[TEXT PASSAGE]
──────────────────────────────
We set up this interview just as Randy got final permission for the salvage operation; we met in the trashed out remainds of Building 60, sitting on old boards, echoing as we talked.
JL: When did you get into green, sustainable art?
RJ: I had a research vein going into green architecture. When I heard William McDonough on the New Dimensions radio program one day, I pulled my car over, stopped, and I just sat there for 45 minutes, because I had never heard anybody talk like that. It was engaging ... everybody knows that the environment is in big trouble, and the language about that is dire, and very pessimistic, and it's been that way because of the frustration that environmentalists have had in trying to save the things they want to save.
To listen to William McDonough talk about the potential of creating a new business model based on this cradle to cradle philosophy, and the whole elimination of waste idea, and separation of different natural cycles and technical cycles – there's a robust framework there that's not a bunch of pipe dreams, not a utopia. It's very practical. He presents a theoretical structure, and then he goes into actual examples of what they've done, and I realized, "Wow, they're already doing it." It was just so empowering to listen to that.
Not long after that, I had the opportunity to put together the temporary Al Gore sculpture show for the city, which was hosting a public forum with three hundred public art administrators from around the country. They wanted to have a showcase for local scuptors. I decided that could be the basis for starting an ongoing temporary public art entity. I had a hunch that an environmental theme could give a narrative thread to the public art, which is a tricky business: it can push people's buttons, when you start engaging public space with funky artwork. So I figured if we told a story about why this art was there, that it had a connection to environmental issues, it would help to get people behind the idea instead of putting them off.
JL: Talking about public art, did you meet Christo when he was in Austin?
RJ: I did get to meet him when he was here, very briefly. We modeled the Austin Gates project, which we had done prior to his visit, on his Central Park Gates Project. His scale is pretty much the top of the line, but there's big monumental public art work and temporary projects all over the world. It's a universal civic enterprise. The idea that we would find the artists working locally and internationally that ground their work in environmental issues and create a showcase in Austin for that was the motivation behind the project. Austin Green Art has now been around for two and a half years, and we've picked up a lot of steam, and that has paralleled the current international green movement.
JL: How is Green Art structured? How many people are involved?
RJ: Structurally we're in the middle of a transiton right now. We've had an umbrella relationship with the incubator service that the Austin Community Foundation provides to lots of different types of nonprofit concepts, to help them move into officially creating a 501(c)3. We're just now having our first meetings to establish a board, and move the fiduciary responsibility from me onto a small group of people. It's really exciting, it's really scary. Hopefully we'll be able to hit the ground running and have that process take things up another notch. I've had a lot of help from a friend of mine who collects my work, Raul Garza. He runs an advertising agency in town, and he saw the potential from the beginning, as I described what I wanted to do, to tie in corporate support. He recognized that businesses are interested in legitimately aligning themselves with things that support their core values. He was a big help in shaping a look and an engagement with the community, based on his understanding of the corporate world. We've had a hard core group of volunteers, and when things go well, we can subcontract, and give people some money for a given project, for helping out.
JL: When you talk about working with the corporate world on something like the Domain Project, do you hear criticism from people who think maybe you shouldn't go there?
──────────────────────────────
[TASKS]
• a. Reproduce the stretch of the interview about Austin Green Art from "To listen to William" through "listen to that.".
• b. Condense the paragraph of the Austin Green Art interview that begins "Structurally we're in the middle" into a short bulleted list of its main facts.

[SUPPLIED INFORMATION]
──────────────────────────────
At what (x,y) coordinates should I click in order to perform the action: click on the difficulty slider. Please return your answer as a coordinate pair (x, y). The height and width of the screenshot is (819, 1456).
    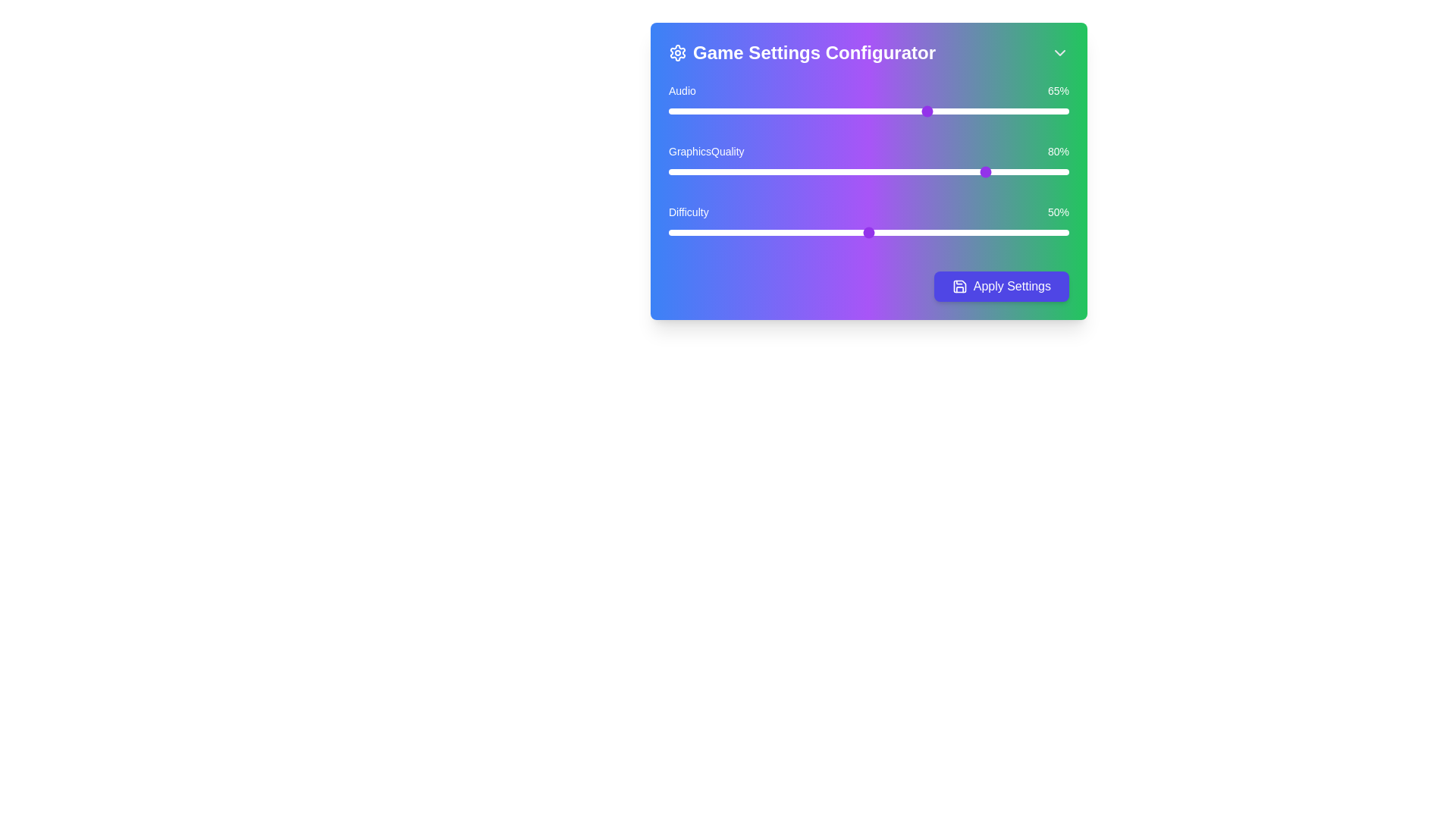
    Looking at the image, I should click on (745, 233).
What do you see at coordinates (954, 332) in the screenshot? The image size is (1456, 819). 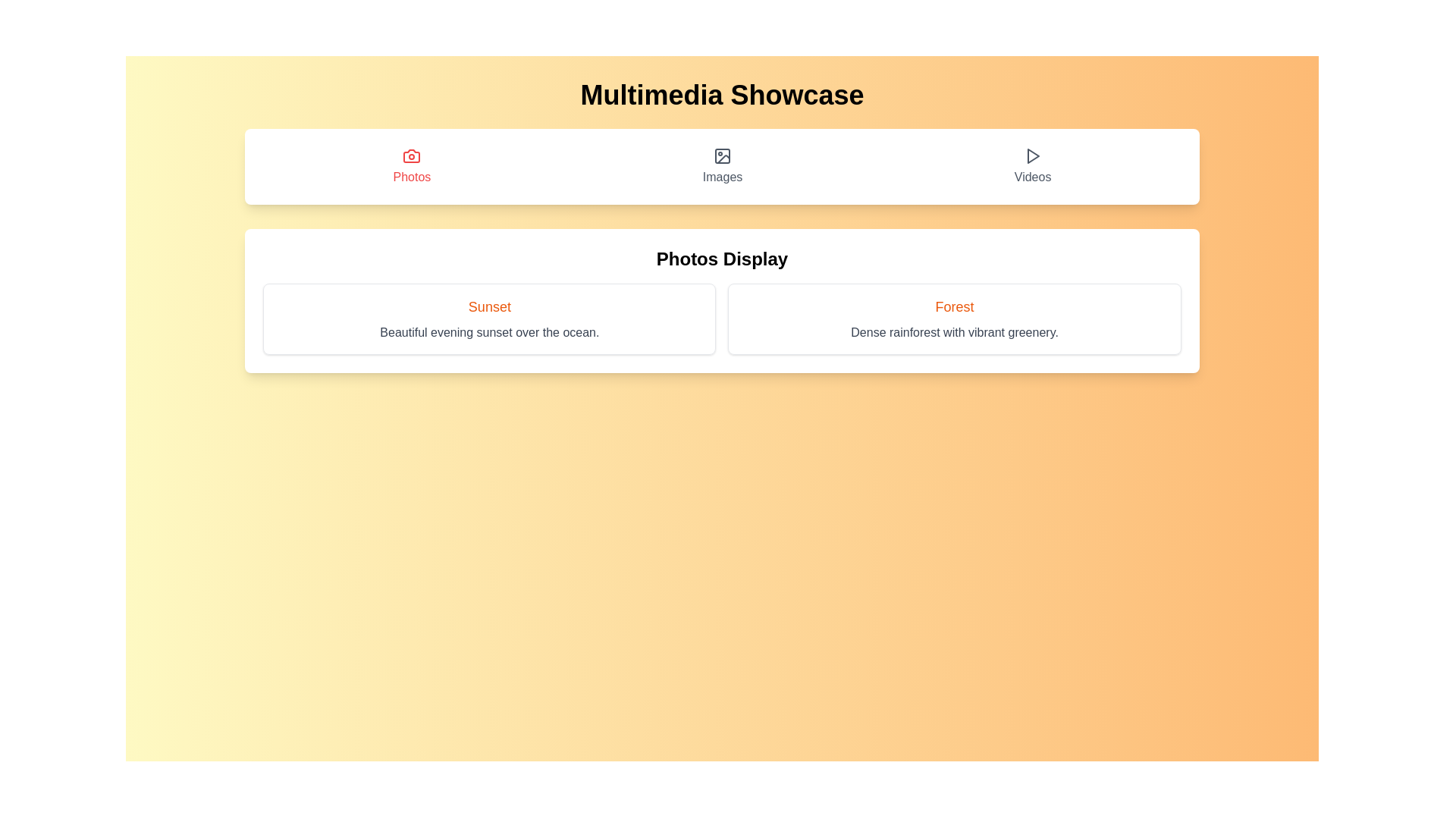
──────────────────────────────
[WRITTEN ANSWERS]
• a.
To listen to William McDonough talk about the potential of creating a new business model based on this cradle to cradle philosophy, and the whole elimination of waste idea, and separation of different natural cycles and technical cycles – there's a robust framework there that's not a bunch of pipe dreams, not a utopia. It's very practical. He presents a theoretical structure, and then he goes into actual examples of what they've done, and I realized, "Wow, they're already doing it." It was just so empowering to listen to that.

• b.
- Green Art is in the middle of a structural transition.
- It has had an umbrella relationship with the Austin Community Foundation's incubator service, which helps nonprofit concepts officially become a 501(c)3.
- First meetings are underway to establish a board and move fiduciary responsibility from Randy to a small group of people.
- Raul Garza, a friend who collects Randy's work and runs an advertising agency in town, saw early on the potential to tie in corporate support.
- Garza recognized that businesses want to legitimately align themselves with things that support their core values, and he helped shape a look and an engagement with the community.
- A hard core group of volunteers helps out, and when things go well, the group can subcontract and pay people for a given project.